In other words, the Timescale Analytics extension will be a "one-stop shop" for time-series analytics in PostgreSQL, and we're looking for feedback from the community: what analytical functionality would you find most useful?
We believe that it is important to develop our code in the open and are requiring radical transparency of ourselves: everything about this project, our priorities, intended features, trade-off discussions, and (tentative) roadmap, are available in our GitHub repository.
It is our hope that working like this will make it easier for the community to interact with the project, and allow us to respond quickly to community needs.
To this end, we’re announcing the project as early as possible, so we can get community feedback before we become too invested in a single direction. Over the next few weeks, we’ll be gathering thoughts on initial priorities and opening some sample PRs. Soon after that, we plan to create an initial version of the Timescale Analytics extension for you to experiment with.

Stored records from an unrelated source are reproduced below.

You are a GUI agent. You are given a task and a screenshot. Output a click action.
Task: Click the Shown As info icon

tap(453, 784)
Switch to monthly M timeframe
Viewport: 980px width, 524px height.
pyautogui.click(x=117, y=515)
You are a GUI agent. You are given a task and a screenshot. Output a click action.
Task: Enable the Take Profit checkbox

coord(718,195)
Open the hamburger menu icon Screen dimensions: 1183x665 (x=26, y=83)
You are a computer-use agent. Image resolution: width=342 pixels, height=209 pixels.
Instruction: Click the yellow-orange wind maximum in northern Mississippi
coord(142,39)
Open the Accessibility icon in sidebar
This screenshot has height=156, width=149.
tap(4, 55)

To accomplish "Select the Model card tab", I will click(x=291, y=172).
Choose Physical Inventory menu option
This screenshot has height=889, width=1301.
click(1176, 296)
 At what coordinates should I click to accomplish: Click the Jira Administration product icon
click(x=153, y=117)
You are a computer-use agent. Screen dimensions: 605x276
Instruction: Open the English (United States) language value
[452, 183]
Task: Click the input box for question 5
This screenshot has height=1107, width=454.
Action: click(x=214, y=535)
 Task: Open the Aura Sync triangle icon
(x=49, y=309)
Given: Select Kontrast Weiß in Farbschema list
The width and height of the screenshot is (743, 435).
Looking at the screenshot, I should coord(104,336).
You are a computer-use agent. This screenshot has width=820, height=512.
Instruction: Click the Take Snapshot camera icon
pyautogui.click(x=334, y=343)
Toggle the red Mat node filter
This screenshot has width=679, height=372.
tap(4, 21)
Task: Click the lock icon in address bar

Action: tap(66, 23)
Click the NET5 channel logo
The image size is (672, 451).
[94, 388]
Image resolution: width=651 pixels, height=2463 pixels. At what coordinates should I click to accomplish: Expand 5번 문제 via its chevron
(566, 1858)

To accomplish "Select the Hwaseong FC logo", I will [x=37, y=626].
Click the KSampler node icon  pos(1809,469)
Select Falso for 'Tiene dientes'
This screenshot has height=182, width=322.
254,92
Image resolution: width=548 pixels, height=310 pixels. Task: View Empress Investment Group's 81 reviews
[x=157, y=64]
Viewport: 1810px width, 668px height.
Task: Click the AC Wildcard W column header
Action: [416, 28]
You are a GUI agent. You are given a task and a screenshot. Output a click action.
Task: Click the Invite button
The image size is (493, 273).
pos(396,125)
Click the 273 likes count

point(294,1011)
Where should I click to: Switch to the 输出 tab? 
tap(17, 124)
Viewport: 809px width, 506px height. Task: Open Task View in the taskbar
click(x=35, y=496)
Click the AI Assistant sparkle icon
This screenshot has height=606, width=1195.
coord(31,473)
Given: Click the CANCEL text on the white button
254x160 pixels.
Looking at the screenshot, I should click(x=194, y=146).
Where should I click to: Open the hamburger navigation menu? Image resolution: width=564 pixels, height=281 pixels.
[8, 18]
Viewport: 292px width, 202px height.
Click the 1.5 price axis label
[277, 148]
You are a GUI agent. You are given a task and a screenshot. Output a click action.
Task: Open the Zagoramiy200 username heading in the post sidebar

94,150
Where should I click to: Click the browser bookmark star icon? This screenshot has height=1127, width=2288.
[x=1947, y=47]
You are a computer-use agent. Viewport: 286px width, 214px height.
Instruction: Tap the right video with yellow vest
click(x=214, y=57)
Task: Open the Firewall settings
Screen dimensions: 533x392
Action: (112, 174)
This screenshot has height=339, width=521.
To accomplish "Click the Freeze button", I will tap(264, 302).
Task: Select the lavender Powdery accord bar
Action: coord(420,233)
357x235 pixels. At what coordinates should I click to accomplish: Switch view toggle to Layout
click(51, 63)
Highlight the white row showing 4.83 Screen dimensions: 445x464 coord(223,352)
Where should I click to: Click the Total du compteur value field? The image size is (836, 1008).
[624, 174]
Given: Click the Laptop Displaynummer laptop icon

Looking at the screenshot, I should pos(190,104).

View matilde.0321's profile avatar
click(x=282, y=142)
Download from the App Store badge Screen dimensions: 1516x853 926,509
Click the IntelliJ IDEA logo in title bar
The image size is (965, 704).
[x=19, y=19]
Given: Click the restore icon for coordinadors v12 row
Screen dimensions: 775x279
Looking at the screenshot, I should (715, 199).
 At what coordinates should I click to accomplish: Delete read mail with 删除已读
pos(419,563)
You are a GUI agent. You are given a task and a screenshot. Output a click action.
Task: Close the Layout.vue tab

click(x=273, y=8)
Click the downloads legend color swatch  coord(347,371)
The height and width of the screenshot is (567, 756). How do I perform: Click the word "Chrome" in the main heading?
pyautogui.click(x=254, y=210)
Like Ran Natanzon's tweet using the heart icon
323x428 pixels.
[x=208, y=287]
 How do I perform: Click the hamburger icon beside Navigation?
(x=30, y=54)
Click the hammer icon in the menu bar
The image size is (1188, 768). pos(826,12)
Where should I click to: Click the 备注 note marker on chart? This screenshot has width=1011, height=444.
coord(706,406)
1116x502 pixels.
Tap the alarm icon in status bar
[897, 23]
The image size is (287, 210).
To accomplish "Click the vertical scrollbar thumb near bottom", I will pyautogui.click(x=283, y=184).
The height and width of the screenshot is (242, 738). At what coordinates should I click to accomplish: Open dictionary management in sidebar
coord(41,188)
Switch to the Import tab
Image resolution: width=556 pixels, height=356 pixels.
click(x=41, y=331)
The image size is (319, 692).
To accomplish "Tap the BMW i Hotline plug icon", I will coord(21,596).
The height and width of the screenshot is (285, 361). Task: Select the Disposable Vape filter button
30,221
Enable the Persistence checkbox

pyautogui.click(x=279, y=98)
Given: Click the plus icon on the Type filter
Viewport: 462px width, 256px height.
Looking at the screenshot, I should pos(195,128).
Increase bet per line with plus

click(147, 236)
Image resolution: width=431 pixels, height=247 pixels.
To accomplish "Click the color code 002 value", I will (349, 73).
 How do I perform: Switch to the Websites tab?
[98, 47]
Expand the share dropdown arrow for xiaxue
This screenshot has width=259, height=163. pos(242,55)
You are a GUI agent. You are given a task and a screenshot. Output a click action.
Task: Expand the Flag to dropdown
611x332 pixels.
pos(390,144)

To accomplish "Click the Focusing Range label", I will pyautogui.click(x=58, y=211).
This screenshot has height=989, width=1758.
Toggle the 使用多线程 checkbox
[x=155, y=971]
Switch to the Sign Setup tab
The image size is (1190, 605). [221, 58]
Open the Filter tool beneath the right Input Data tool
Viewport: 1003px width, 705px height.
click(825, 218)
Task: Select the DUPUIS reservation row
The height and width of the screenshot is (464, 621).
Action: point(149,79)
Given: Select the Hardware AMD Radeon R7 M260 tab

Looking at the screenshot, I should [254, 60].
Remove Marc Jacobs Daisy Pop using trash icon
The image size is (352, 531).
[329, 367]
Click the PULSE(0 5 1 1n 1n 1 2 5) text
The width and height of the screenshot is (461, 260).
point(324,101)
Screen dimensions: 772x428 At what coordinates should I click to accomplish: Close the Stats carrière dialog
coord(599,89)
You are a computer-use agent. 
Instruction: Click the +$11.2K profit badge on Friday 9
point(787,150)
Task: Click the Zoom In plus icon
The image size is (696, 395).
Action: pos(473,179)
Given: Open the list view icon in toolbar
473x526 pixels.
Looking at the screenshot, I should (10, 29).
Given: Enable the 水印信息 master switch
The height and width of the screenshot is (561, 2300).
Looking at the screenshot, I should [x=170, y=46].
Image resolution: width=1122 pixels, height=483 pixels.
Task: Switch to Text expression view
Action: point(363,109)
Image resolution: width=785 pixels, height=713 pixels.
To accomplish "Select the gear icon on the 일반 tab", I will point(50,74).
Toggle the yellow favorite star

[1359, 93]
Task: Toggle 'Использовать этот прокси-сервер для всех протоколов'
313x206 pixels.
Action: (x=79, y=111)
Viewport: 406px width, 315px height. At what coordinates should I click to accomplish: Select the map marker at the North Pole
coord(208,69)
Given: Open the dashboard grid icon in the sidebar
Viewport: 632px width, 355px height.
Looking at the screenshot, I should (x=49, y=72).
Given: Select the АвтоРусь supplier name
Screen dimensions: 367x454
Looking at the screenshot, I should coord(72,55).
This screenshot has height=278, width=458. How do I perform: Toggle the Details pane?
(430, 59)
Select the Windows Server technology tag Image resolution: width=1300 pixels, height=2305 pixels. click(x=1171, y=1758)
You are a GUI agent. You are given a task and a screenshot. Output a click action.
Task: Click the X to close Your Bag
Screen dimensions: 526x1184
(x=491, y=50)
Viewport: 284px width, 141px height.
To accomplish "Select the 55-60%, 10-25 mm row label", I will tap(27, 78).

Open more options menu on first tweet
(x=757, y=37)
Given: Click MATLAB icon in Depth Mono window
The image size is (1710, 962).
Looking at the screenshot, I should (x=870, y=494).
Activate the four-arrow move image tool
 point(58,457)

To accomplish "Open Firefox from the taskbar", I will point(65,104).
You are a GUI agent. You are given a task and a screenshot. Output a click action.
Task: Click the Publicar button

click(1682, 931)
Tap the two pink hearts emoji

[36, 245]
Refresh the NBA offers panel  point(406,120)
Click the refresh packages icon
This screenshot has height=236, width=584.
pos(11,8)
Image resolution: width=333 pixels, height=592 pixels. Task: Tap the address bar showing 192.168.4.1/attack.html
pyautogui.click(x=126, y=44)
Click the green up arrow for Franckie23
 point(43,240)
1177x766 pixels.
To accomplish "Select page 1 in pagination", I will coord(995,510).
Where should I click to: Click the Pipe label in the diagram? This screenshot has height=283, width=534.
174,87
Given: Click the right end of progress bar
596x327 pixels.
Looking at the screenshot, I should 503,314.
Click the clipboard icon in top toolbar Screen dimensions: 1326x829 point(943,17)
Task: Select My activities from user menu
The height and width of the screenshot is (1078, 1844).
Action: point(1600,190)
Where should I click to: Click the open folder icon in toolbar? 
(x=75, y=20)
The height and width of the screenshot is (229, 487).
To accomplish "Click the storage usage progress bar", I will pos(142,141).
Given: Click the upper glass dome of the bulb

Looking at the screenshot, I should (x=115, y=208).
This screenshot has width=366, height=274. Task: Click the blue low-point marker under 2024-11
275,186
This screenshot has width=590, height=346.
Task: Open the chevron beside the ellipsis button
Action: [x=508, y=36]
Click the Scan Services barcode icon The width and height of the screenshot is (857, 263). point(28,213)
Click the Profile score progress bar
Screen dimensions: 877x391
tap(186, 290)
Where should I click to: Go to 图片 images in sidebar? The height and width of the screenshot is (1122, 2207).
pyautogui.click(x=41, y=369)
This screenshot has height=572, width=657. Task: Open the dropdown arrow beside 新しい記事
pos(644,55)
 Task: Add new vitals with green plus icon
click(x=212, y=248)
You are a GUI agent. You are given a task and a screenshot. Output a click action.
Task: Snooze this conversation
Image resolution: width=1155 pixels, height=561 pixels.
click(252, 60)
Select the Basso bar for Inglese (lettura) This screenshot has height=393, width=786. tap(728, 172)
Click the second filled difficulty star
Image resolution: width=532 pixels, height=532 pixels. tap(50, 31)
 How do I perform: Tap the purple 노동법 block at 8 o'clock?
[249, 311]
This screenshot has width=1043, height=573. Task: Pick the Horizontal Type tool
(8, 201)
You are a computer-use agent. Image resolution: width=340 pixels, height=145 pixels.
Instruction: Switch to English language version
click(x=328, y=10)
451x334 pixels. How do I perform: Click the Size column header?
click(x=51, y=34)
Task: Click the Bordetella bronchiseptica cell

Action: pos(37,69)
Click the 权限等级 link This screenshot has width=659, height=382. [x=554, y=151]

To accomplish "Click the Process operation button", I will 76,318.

Here are some examples of analytics functions we are considering adding: monotonic counters, tools for graphing, statistical sketching, and pipelining.
A monotonically increasing counter is a type of metric often used in time-series analysis. Logically, such a counter should only ever increase, but the value is often read from an ephemeral source that can get reset back to zero at any time (due to crashes or other similar phenomena). To analyze data from such a source, you need to account for these resets: whenever the counter appears to decrease, you assume a reset occurred, and thus, you add the value after the reset to the value immediately prior to the reset.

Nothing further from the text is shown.